Unlike ordinary tropical soils, terra preta remains fertile after centuries of exposure to tropical sun and rain, notes Wenceslau Teixeira, a soil scientist at Embrapa, a network of agricultural research and extension agencies in Brazil. Its remarkable resilience, he says, has been demonstrated at Embrapa's facility in Manaus, where scientists test new crop varieties in replica patches of terra preta. "For 40 years, that's where they tried out rice, corn, manioc, beans, you name it," Teixeira says. "It was all just what you're not supposed to do in the tropics—annual crops, completely exposed to sun and rain. It's as if we were trying to ruin it, and we haven't succeeded!" Teixeira is now testing terra preta with bananas and other tropical crops.

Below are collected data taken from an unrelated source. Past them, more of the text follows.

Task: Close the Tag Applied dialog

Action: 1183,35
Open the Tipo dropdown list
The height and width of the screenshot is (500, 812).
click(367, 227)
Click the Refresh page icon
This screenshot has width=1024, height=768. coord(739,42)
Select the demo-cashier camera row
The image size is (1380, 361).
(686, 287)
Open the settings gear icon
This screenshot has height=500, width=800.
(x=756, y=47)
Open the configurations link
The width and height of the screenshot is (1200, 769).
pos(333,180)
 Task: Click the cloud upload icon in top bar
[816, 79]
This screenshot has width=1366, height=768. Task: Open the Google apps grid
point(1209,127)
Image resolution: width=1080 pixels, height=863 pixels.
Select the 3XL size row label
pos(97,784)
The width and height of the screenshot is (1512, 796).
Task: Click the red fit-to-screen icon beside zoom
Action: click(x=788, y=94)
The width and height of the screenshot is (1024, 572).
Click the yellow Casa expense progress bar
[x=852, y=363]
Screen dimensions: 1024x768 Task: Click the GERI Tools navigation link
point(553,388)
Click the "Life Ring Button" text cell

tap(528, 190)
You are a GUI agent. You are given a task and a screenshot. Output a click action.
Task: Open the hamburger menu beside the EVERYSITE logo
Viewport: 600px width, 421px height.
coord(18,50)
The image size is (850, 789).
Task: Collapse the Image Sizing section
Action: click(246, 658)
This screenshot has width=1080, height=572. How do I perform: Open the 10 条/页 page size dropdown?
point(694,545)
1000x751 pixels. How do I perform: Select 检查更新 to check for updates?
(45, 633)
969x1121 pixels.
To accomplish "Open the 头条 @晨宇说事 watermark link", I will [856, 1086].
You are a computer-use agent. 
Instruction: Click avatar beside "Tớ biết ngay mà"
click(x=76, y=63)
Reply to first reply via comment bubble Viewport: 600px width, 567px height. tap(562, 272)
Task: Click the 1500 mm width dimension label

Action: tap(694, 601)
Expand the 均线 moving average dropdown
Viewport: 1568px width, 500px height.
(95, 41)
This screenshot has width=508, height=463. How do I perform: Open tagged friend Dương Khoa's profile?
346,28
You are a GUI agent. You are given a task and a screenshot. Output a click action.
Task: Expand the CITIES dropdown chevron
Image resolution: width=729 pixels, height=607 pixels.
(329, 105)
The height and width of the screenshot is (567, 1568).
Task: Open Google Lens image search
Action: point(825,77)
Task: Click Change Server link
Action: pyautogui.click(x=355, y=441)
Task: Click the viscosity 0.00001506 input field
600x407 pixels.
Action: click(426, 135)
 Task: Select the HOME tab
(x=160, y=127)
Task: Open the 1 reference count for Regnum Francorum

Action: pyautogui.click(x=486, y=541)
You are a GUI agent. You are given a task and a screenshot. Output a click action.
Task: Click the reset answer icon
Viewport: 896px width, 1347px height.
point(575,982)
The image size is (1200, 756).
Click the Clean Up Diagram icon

Sombroek had wondered if modern farmers might create their own terra preta—terra preta nova, as he dubbed it. Much as the green revolution dramatically improved the developing world's crops, terra preta could unleash what the scientific journal Nature has called a "black revolution" across the broad arc of impoverished soil from Southeast Asia to Africa.
Key to terra preta is charcoal, made by burning plants and refuse at low temperatures. In March a research team led by Christoph Steiner, then of the University of Bayreuth, reported that simply adding crumbled charcoal and condensed smoke to typically bad tropical soils caused an "exponential increase" in the microbial population—kick-starting the underground ecosystem that is critical to fertility. Tropical soils quickly lose microbial richness when converted to agriculture. Charcoal seems to provide habitat for microbes—making a kind of artificial soil within the soil—partly because nutrients bind to the charcoal rather than being washed away. Tests by a U.S.-Brazilian team in 2006 found that terra preta had a far greater number and variety of microorganisms than typical tropical soils—it was literally more alive.
A black revolution might even help combat global warming. Agriculture accounts for more than one-eighth of humankind's production of greenhouse gases. Heavily plowed soil releases carbon dioxide as it exposes once buried organic matter. Sombroek argued that creating terra preta around the world would use so much carbon-rich charcoal that it could more than offset the release of soil carbon into the atmosphere. According to William I. Woods, a geographer and soil scientist at the University of Kansas, charcoal-rich terra preta has 10 or 20 times more carbon than typical tropical soils, and the carbon can be buried much deeper down. Rough calculations show that "the amount of carbon we can put into the soil is staggering," Woods says. Last year Cornell University soil scientist Johannes Lehmann estimated in Nature that simply converting residues from commercial forestry, fallow farm fields, and annual crops to charcoal could compensate for about a third of U.S. fossil-fuel emissions. Indeed, Lehmann and two colleagues have argued that humankind's use of fossil fuels worldwide could be wholly offset by storing carbon in terra preta nova.
Such hopes will not be easy to fulfill. Identifying the organisms associated with terra preta will be difficult. And nobody knows for sure how much carbon can be stored in soil—some studies suggest there may be a finite limit. But Woods believes that the odds of a payoff are good. "The world is going to hear a lot more about terra preta," he says.